Tofig Huseynzade died on 13 November 2006.

==Career==
From 1970, Huseynzade started to work as a teacher at a school in Barkhudarly, Qazakh District, then continued to pedagogical activity in Sariyagub, Basargechar. From November 1979 he worked as a literary worker in Basargechar district newspaper ("Vardenis"), and since November 1986 head of the agricultural department. Since 1987, he had been admitted to the membership of the Union of Journalists of the USSR. Later he worked at ANAS on philology.

==Scientific activity==
He has been well-known in the Azerbaijani press, TV, and radio, with various articles and poems published about the folklore of Goycha and other historical subjects, acting as a journalist in "New Azerbaijan", "Nation", "Right Way" and other newspapers.

He made researches about Miskin Abdal, a thinker in the Safavid period, and at the same time his great grandfather and in 2005 he published a book called "Safavids' Great Auliya – Miskin Abdal". In 2003, he was a PhD student at the Folklore Institute of the National Academy of Sciences.
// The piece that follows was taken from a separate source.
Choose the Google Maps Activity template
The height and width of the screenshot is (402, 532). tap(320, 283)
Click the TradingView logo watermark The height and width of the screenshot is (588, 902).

He completed his dissertation on "Poetics of Ashiq's words" in 2005, and his death did not allow him to defend his work.

In his three-dimensional book, named as "Dream Lane", Tofiq Huseynzade's poetic world, stories and scientific researching work ("Miskin Abdal – Geyb Arani, Tasawwuf Piri") which are the first scientifically substantiated findings in Azerbaijani literary regarding with the interpretation of "Miskin" and "Abdal", that describe the high divine-spiritual consciousness and rankings of the great and rich creativity, have been added.

==Works==
1. Hüseynzadə Tofiq Məhəmməd oğlu. "Səfəvilərin böyük övliyası – Miskin Abdal", Bakı, "Şəms", 2005. 386 səh. 1000 nüsxə. (archive)
2. Hüseynzadə Tofiq Məhəmməd oğlu. Aşıq deyişmələrinin poetikası: monoqrafiya / T.M.Hüseynzadə; elmi red. M.Q.Allahmanlı. — Bakı: "Gənclik", 2017. — 312 s. (archive and archive)
3. Hüseynzadə Tofiq Məhəmməd oğlu. Xəyal cığırı (I cild – şeirlər), Bakı: "Zərdabi", 2018. — 600 s. (archive)
4. Hüseynzadə Tofiq Məhəmməd oğlu. Xəyal cığırı (II cild – şeirlər), Bakı: "Zərdabi", 2018. — 600 s.
5. Hüseynzadə Tofiq Məhəmməd oğlu. Xəyal cığırı (III cild – şeirlər və "Miskin Abdal – Qeyb Ərəni, Təsəvvüf Piri" əsəri), Bakı: "Zərdabi", 2018. — 600 s.